» What the exercise asks: Format all the records below as a two-column CSV with the columns record_text and answer, giving one row per record. Put each field in double quotes, replace line breaks with spaces, and leave the pictures out.

» Record excerpts:
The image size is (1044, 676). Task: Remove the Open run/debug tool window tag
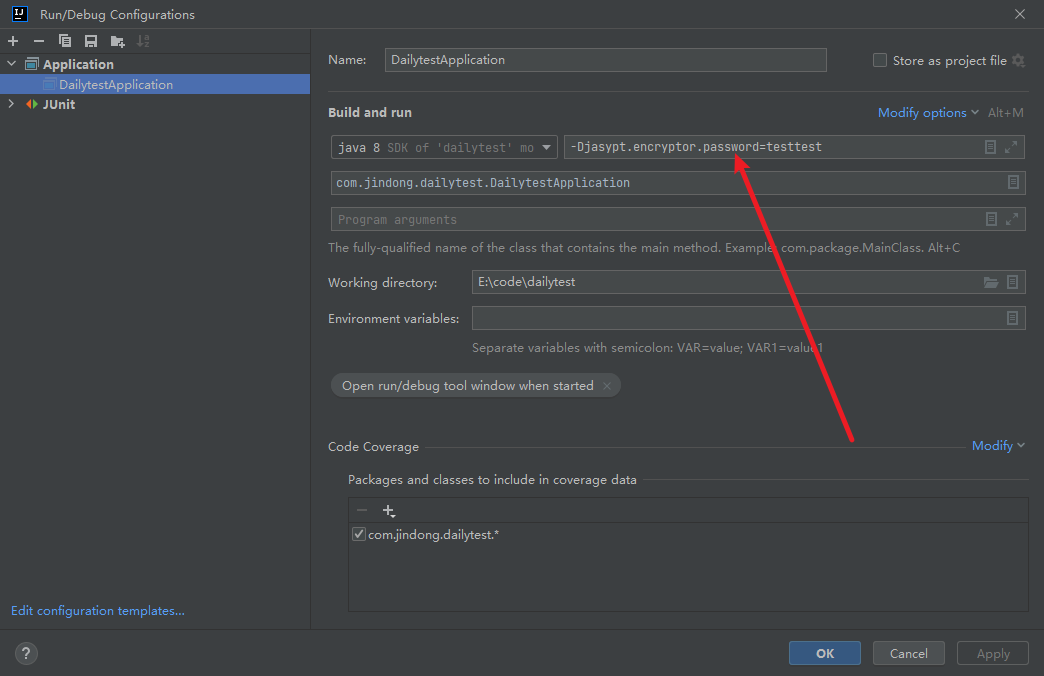click(607, 386)
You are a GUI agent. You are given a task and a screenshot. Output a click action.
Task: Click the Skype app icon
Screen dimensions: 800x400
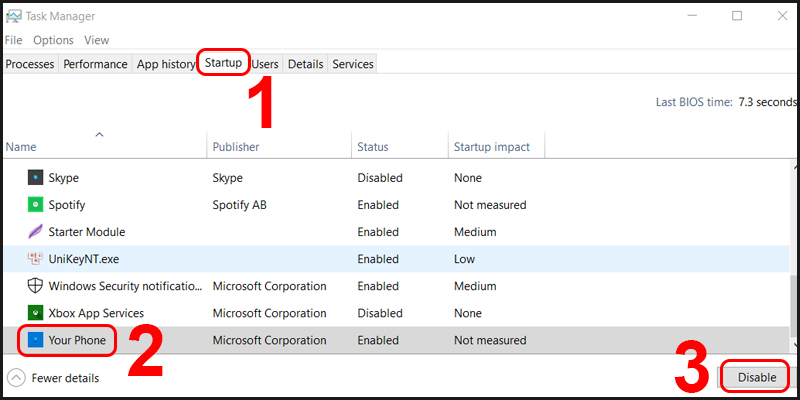tap(35, 178)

» Answer to this problem:
record_text,answer
"The image size is (1044, 676). Task: Remove the Open run/debug tool window tag","click(607, 386)"
"You are a GUI agent. You are given a task and a screenshot. Output a click action. Task: Click the Skype app icon Screen dimensions: 800x400","tap(35, 178)"